Ainda segundo a lei, aquelas organizações que conseguem superar todas as dificuldades legais à ação coletiva, rompendo com a filosofia que estabelece sindicatos para promover a colaboração, e impulsionando formas de mobilização e ação em defesa das demandas dos trabalhadores, podem ter suas diretorias destituídas pelo Ministério do Trabalho, que nomeia interventores para continuar administrando a entidade. Assinale-se que embora a legislação não tenha sido modificada a esse respeito, quando assumiu o Ministério do Trabalho o ministro Almir Pazzianotto se comprometeu a não intervir nos sindicatos durante sua gestão.

Itens de um conjunto de dados
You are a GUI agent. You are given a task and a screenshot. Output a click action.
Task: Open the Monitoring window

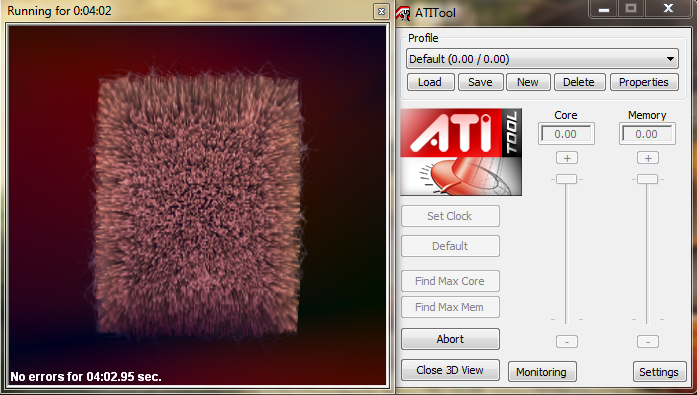(x=542, y=372)
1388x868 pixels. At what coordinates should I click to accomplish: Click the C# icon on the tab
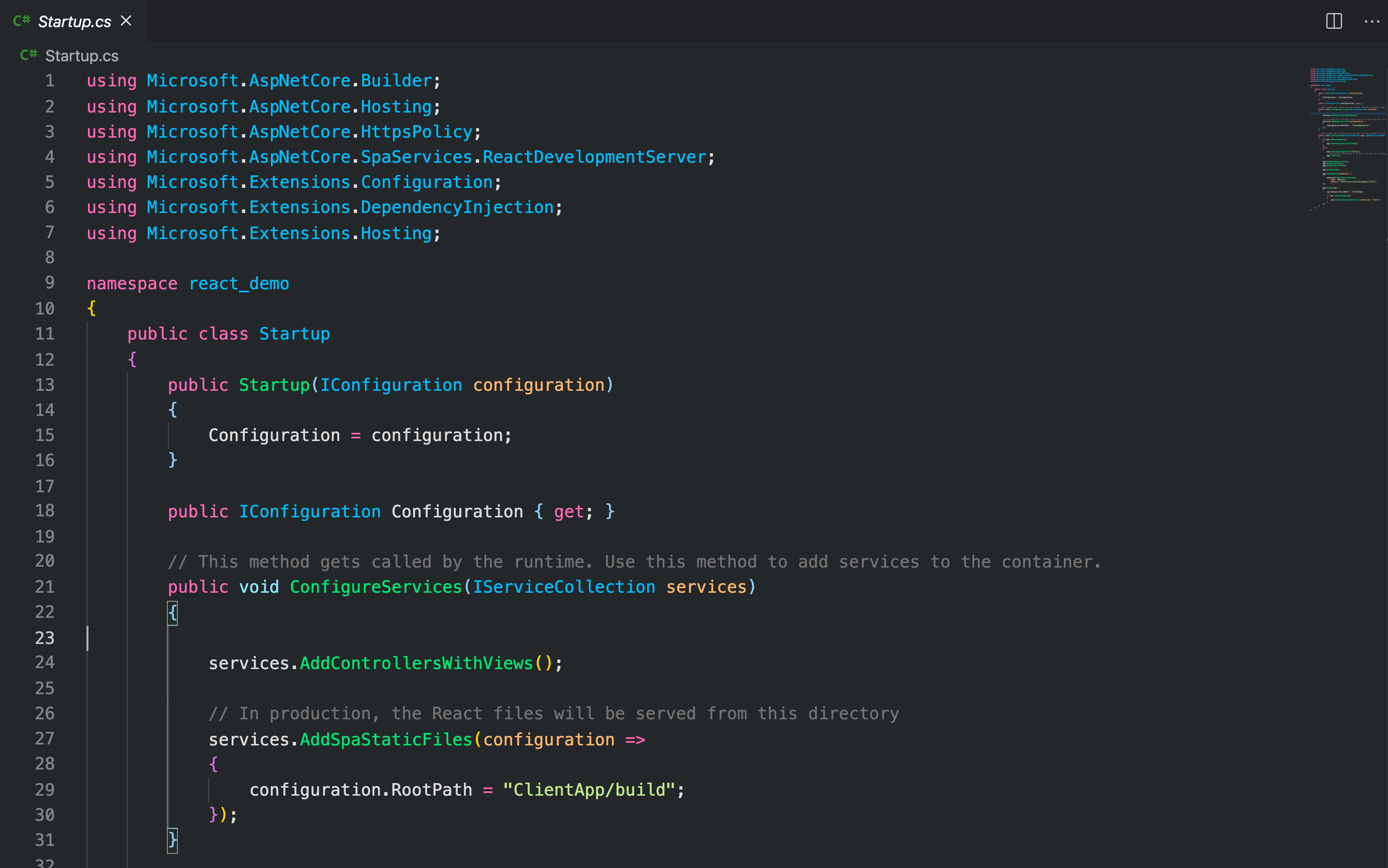(21, 21)
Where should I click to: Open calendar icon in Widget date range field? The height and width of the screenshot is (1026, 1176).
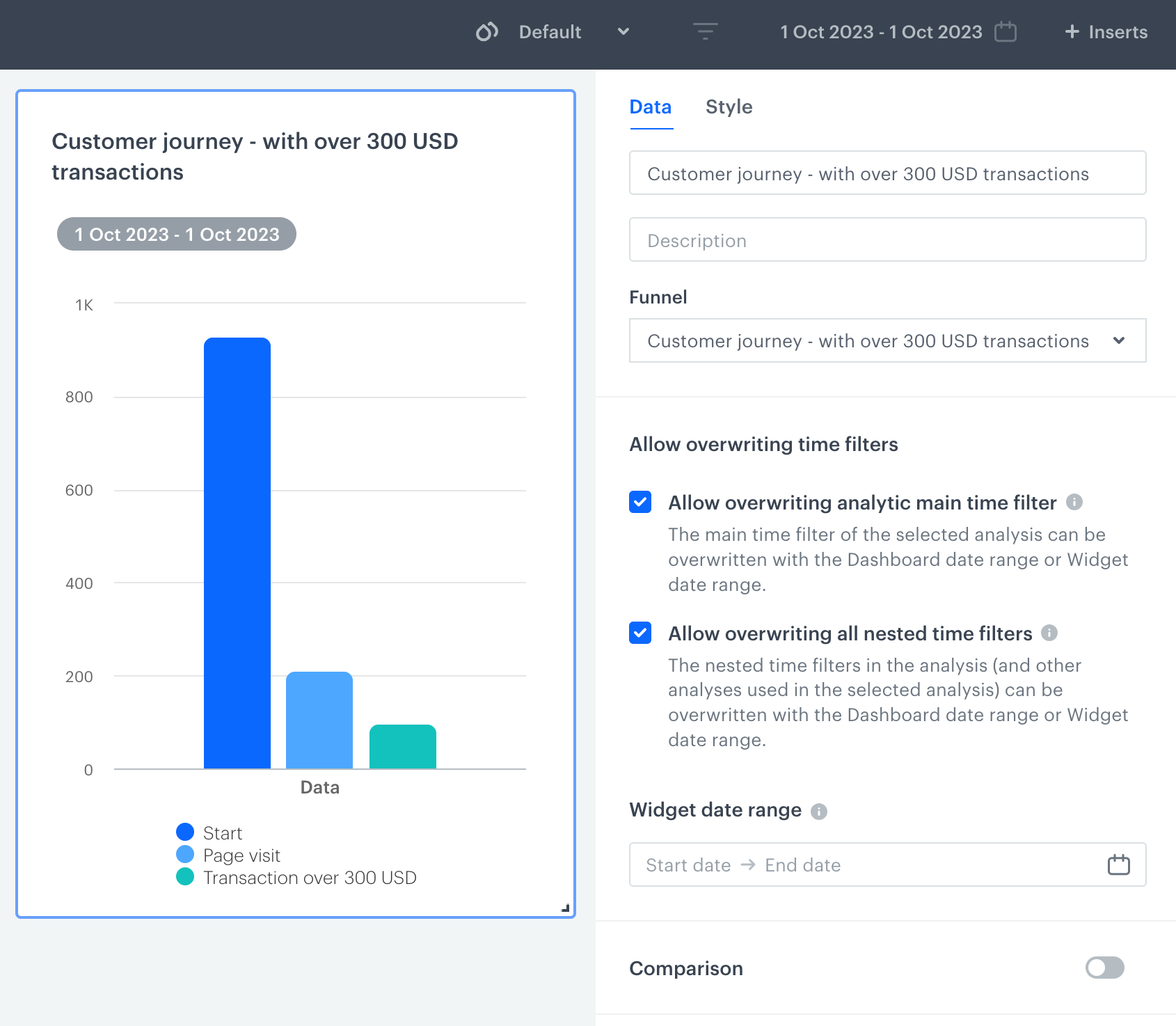pos(1118,865)
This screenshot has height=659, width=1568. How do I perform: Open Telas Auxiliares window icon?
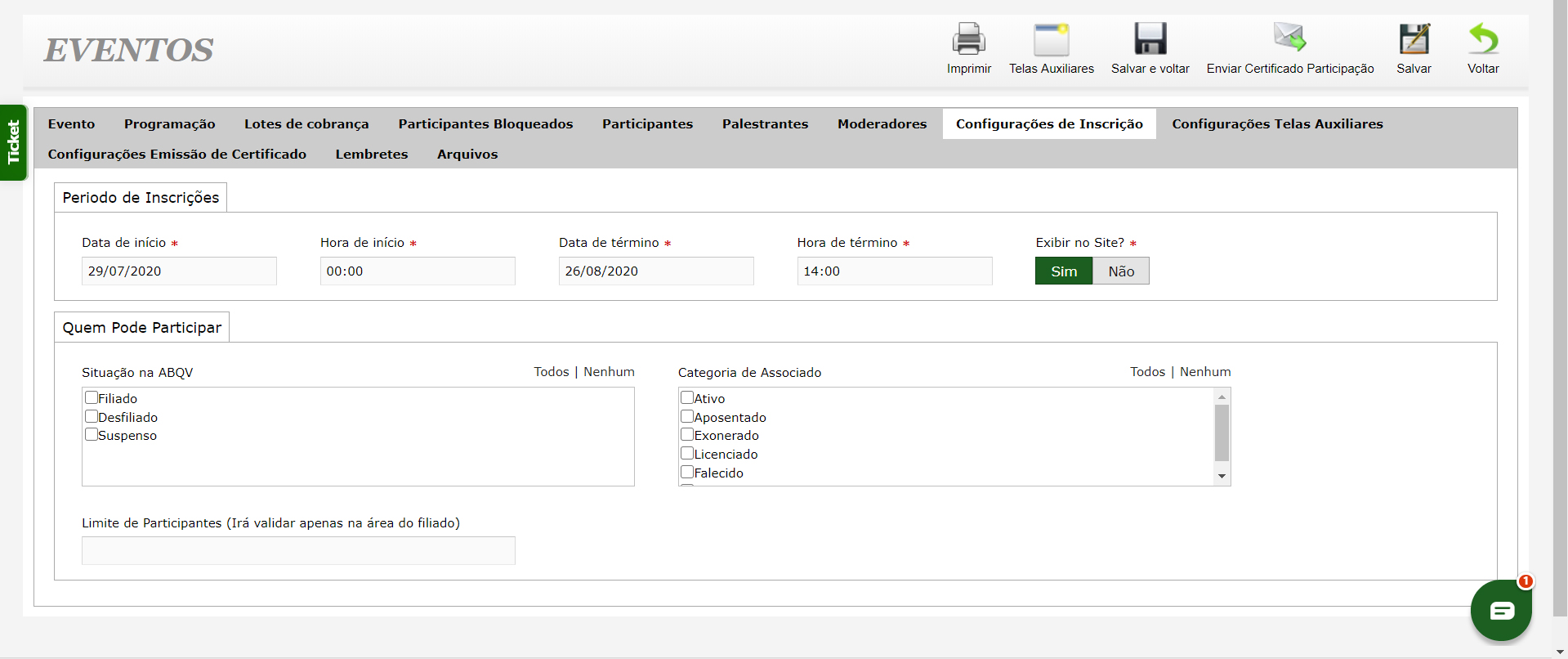(1051, 39)
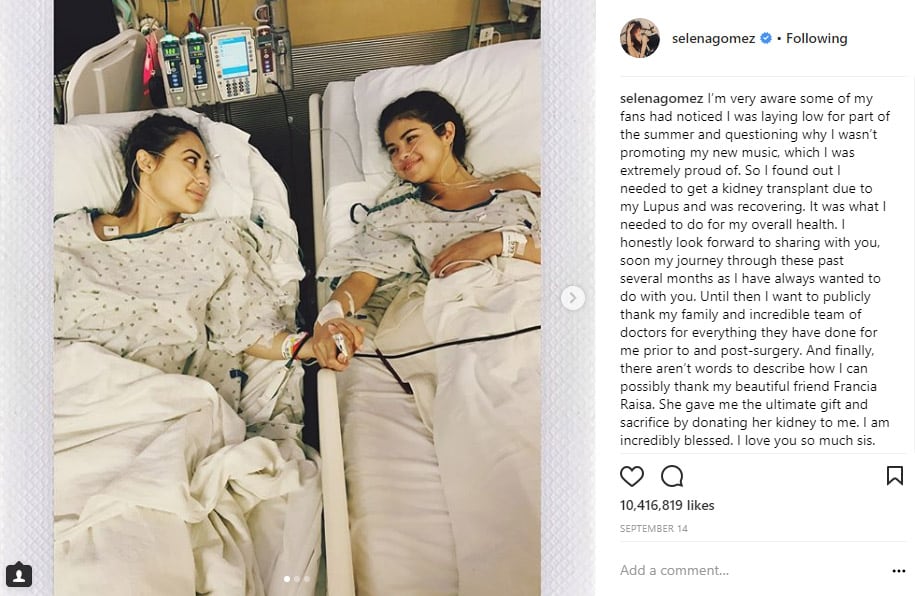
Task: Open selenagomez profile picture avatar
Action: [640, 39]
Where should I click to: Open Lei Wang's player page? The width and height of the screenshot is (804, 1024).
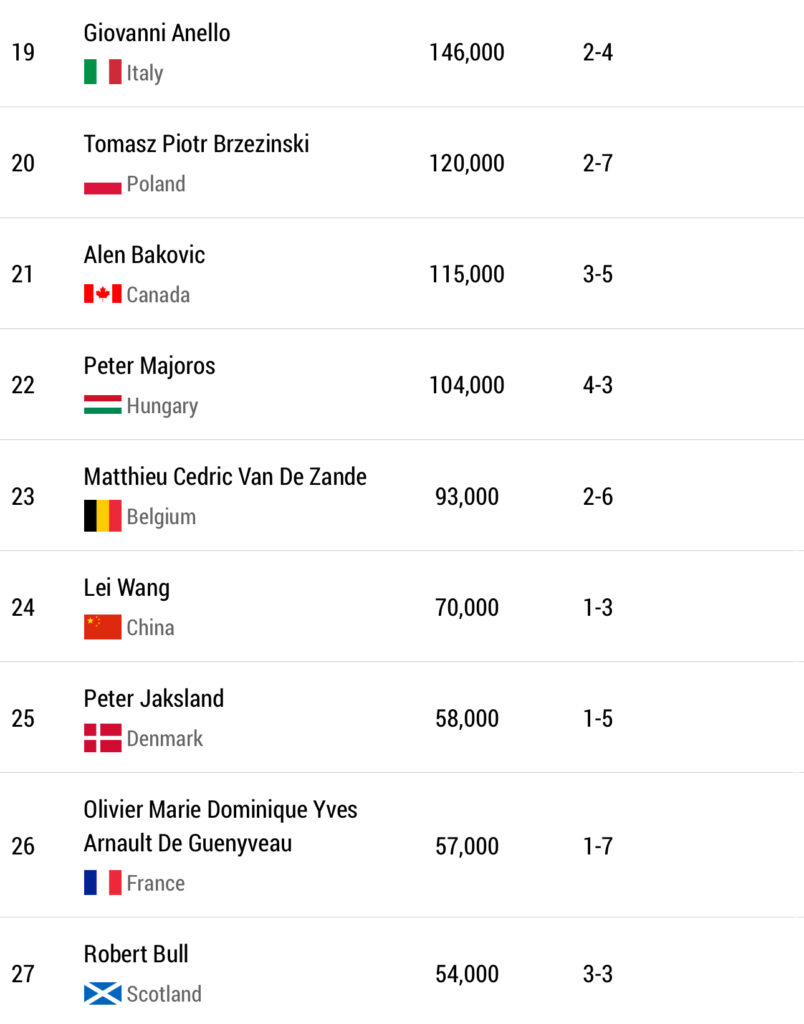point(127,588)
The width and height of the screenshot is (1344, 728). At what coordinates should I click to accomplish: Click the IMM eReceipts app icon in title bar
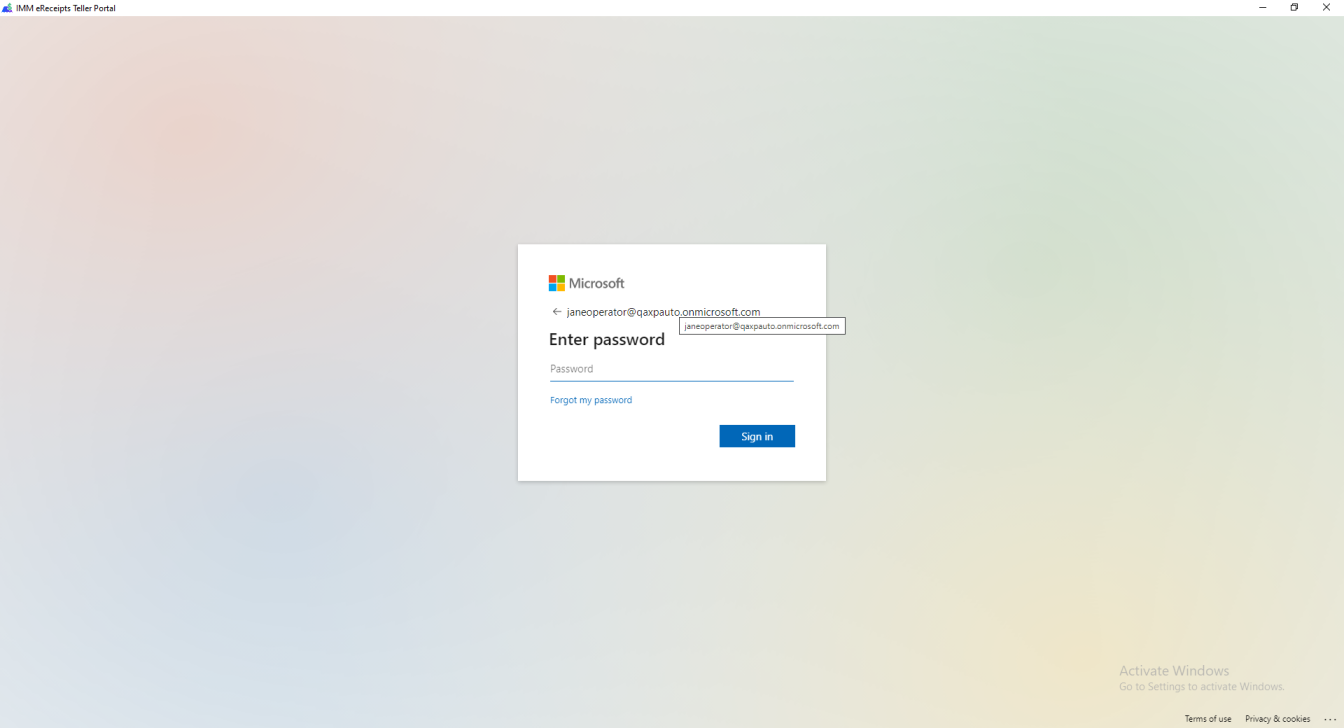[x=7, y=7]
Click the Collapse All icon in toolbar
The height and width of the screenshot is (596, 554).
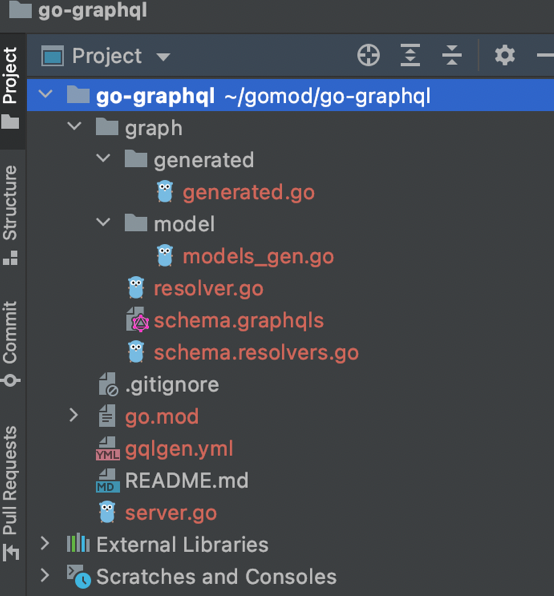click(452, 55)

Instruções do exercício: Escreva a continuação do texto sobre a intervenção do Ministério do Trabalho nos sindicatos, começando logo após a última frase.

Resultado da tarefa:
Nestes cinqüenta anos de vigência dos princípios da lei sindical de 1939 mantém-se plenamente verdadeira a afirmação da comissão que elaborou o seu anteprojeto no sentido de que "toda a vida das associações profissionais passará a gravitar em torno do Ministério do Trabalho: nele nascerão; com ele crescerão; ao lado dele se desenvolverão; nele se extinguirão", conforme nos recorda J.A. Rodrigues.

É a ruptura com esta tradição autoritária que está em questão no momento atual. Frente à instalação dos trabalhos constituintes no país desde o início do presente ano, a discussão a respeito da questão da institucionalidade sindical, bem como do direito de greve, adquire fundamental importância.

Não há dúvida, entretanto, de que, face à composição conservadora do Congresso Constituinte, a capacidade que o movimento sindical venha demonstrar no sentido de interferir nessa discussão constitui um dos aspectos centrais na definição do novo quadro institucional.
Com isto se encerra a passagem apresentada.